[Dataset extract — start]
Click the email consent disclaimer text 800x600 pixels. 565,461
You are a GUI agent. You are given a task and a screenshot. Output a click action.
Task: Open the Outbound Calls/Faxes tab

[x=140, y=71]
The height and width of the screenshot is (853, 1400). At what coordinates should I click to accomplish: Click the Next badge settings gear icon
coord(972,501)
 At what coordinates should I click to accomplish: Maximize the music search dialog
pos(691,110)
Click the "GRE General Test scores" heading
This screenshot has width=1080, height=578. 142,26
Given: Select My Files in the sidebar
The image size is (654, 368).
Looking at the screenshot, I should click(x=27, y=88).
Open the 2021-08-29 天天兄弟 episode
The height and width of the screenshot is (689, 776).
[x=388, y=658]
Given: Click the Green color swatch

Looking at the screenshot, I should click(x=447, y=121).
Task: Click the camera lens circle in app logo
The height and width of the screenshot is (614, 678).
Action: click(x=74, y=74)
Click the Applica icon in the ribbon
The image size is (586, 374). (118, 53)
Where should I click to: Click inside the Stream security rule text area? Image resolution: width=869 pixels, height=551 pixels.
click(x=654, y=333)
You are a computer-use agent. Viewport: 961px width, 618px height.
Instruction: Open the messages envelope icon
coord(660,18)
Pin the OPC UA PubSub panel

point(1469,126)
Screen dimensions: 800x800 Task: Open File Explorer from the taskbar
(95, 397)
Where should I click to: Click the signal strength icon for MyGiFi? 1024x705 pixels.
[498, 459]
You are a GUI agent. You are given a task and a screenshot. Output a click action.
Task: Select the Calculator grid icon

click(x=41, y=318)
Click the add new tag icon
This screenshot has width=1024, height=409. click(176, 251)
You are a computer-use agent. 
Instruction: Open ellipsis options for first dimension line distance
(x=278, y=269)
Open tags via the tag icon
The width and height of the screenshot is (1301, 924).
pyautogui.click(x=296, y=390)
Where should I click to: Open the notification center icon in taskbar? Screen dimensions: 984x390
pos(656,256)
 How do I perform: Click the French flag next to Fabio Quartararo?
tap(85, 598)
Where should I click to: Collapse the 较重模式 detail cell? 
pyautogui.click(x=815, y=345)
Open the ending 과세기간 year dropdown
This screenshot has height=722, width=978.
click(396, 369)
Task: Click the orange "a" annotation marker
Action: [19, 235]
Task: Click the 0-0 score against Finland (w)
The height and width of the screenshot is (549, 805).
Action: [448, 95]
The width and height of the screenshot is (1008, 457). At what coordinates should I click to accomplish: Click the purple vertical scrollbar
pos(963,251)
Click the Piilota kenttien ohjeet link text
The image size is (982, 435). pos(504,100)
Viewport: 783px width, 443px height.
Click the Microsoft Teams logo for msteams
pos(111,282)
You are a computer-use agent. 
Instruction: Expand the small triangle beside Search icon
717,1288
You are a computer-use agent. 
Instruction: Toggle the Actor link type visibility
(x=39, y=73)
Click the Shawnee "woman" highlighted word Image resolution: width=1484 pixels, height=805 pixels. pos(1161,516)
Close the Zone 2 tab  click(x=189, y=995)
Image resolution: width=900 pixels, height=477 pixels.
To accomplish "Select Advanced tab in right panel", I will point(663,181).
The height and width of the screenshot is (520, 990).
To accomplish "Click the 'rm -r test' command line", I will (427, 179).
[Dataset extract — finish]
→ Problem requirements: Set down the complete listing once more, exactly as it appears.

→ Response to the exercise:
Click the email consent disclaimer text 800x600 pixels. 565,461
You are a GUI agent. You are given a task and a screenshot. Output a click action.
Task: Open the Outbound Calls/Faxes tab

[x=140, y=71]
The height and width of the screenshot is (853, 1400). At what coordinates should I click to accomplish: Click the Next badge settings gear icon
coord(972,501)
 At what coordinates should I click to accomplish: Maximize the music search dialog
pos(691,110)
Click the "GRE General Test scores" heading
This screenshot has width=1080, height=578. 142,26
Given: Select My Files in the sidebar
The image size is (654, 368).
Looking at the screenshot, I should click(x=27, y=88).
Open the 2021-08-29 天天兄弟 episode
The height and width of the screenshot is (689, 776).
[x=388, y=658]
Given: Click the Green color swatch

Looking at the screenshot, I should click(x=447, y=121).
Task: Click the camera lens circle in app logo
The height and width of the screenshot is (614, 678).
Action: click(x=74, y=74)
Click the Applica icon in the ribbon
The image size is (586, 374). (118, 53)
Where should I click to: Click inside the Stream security rule text area? Image resolution: width=869 pixels, height=551 pixels.
click(x=654, y=333)
You are a computer-use agent. Viewport: 961px width, 618px height.
Instruction: Open the messages envelope icon
coord(660,18)
Pin the OPC UA PubSub panel

point(1469,126)
Screen dimensions: 800x800 Task: Open File Explorer from the taskbar
(95, 397)
Where should I click to: Click the signal strength icon for MyGiFi? 1024x705 pixels.
[498, 459]
You are a GUI agent. You are given a task and a screenshot. Output a click action.
Task: Select the Calculator grid icon

click(x=41, y=318)
Click the add new tag icon
This screenshot has width=1024, height=409. click(176, 251)
You are a computer-use agent. 
Instruction: Open ellipsis options for first dimension line distance
(x=278, y=269)
Open tags via the tag icon
The width and height of the screenshot is (1301, 924).
pyautogui.click(x=296, y=390)
Where should I click to: Open the notification center icon in taskbar? Screen dimensions: 984x390
pos(656,256)
 How do I perform: Click the French flag next to Fabio Quartararo?
tap(85, 598)
Where should I click to: Collapse the 较重模式 detail cell? 
pyautogui.click(x=815, y=345)
Open the ending 과세기간 year dropdown
This screenshot has height=722, width=978.
click(396, 369)
Task: Click the orange "a" annotation marker
Action: [19, 235]
Task: Click the 0-0 score against Finland (w)
The height and width of the screenshot is (549, 805).
Action: [448, 95]
The width and height of the screenshot is (1008, 457). At what coordinates should I click to accomplish: Click the purple vertical scrollbar
pos(963,251)
Click the Piilota kenttien ohjeet link text
The image size is (982, 435). pos(504,100)
Viewport: 783px width, 443px height.
Click the Microsoft Teams logo for msteams
pos(111,282)
You are a computer-use agent. 
Instruction: Expand the small triangle beside Search icon
717,1288
You are a computer-use agent. 
Instruction: Toggle the Actor link type visibility
(x=39, y=73)
Click the Shawnee "woman" highlighted word Image resolution: width=1484 pixels, height=805 pixels. pos(1161,516)
Close the Zone 2 tab  click(x=189, y=995)
Image resolution: width=900 pixels, height=477 pixels.
To accomplish "Select Advanced tab in right panel", I will point(663,181).
The height and width of the screenshot is (520, 990).
To accomplish "Click the 'rm -r test' command line", I will (427, 179).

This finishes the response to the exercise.